REQUIRED WORK -
Omitting all pictures, copy word for word the lines from the line containing "Click seller reply text 花瓶の威力、絶大でしたね" through the final line of the entries.

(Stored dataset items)

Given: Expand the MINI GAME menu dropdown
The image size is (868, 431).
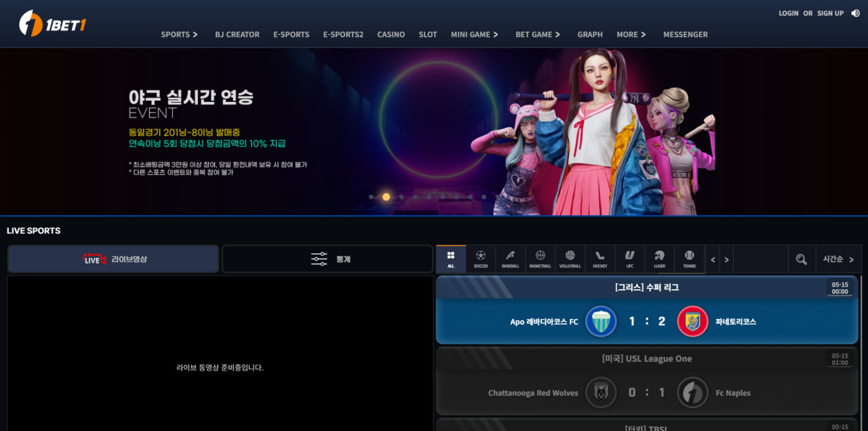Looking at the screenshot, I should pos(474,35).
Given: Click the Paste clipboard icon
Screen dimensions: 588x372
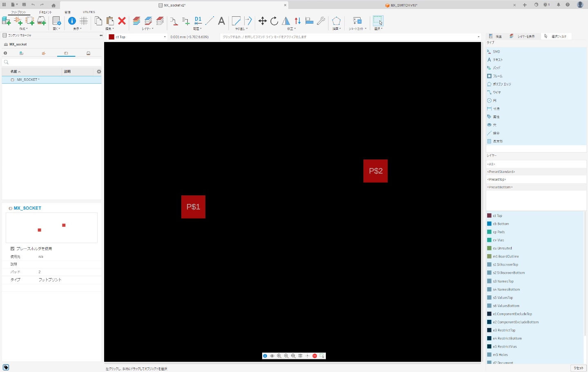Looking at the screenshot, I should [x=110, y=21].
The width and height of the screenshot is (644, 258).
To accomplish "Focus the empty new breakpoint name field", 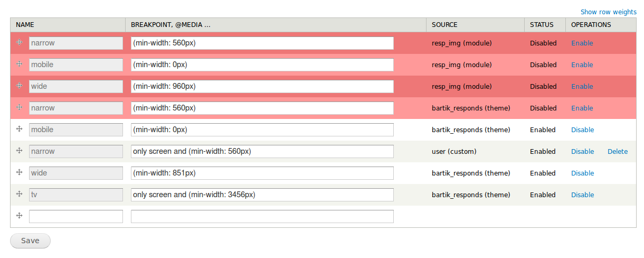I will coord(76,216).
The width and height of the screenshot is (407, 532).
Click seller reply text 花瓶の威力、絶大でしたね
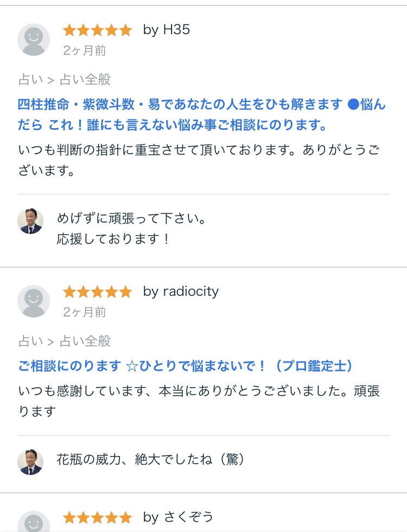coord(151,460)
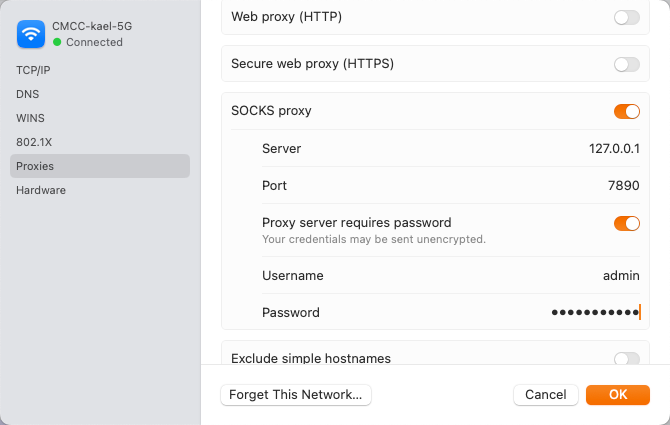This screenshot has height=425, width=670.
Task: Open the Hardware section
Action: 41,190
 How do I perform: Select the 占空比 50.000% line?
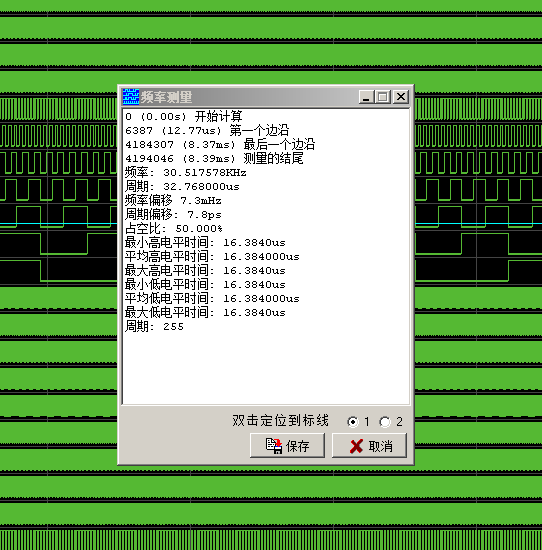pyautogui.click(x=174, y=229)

RESPONSE TO THIS EXERCISE -
Click seller reply text 花瓶の威力、絶大でしたね
coord(151,460)
This screenshot has height=425, width=670.
Task: Open the Hardware section
Action: 41,190
 How do I perform: Select the 占空比 50.000% line?
pyautogui.click(x=174, y=229)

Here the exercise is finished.